AIM OF THE TASK: Extract every line starting at the line that contains "This screenshot has width=567, height=767." and ending with the final line of the data, inclusive; give only those lines, word for word.

THE RECORDS:
= Beginning of Section =
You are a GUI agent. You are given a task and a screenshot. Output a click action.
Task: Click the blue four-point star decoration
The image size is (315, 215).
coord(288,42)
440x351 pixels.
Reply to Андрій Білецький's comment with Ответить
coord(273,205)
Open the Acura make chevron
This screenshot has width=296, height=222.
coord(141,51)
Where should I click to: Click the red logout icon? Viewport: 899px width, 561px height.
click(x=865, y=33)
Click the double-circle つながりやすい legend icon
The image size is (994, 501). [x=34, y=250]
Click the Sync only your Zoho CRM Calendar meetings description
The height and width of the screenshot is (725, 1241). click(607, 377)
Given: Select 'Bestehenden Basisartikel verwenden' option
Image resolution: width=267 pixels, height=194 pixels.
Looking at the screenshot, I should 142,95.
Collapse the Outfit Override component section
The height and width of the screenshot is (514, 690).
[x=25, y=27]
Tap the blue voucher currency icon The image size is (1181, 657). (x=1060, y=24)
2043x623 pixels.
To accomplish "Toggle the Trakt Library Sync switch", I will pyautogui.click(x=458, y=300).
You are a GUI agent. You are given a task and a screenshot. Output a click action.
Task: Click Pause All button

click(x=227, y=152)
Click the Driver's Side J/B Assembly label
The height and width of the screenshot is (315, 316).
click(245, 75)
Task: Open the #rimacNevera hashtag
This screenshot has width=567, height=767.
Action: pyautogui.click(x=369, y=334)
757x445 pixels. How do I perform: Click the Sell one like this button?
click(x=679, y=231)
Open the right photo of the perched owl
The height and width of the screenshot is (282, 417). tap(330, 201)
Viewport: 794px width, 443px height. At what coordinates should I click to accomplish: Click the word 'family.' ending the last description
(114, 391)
= End of Section =
RESULT OF THE EXERCISE:
This screenshot has width=567, height=767.
Action: pyautogui.click(x=369, y=334)
757x445 pixels. How do I perform: Click the Sell one like this button?
click(x=679, y=231)
Open the right photo of the perched owl
The height and width of the screenshot is (282, 417). tap(330, 201)
Viewport: 794px width, 443px height. At what coordinates should I click to accomplish: Click the word 'family.' ending the last description
(114, 391)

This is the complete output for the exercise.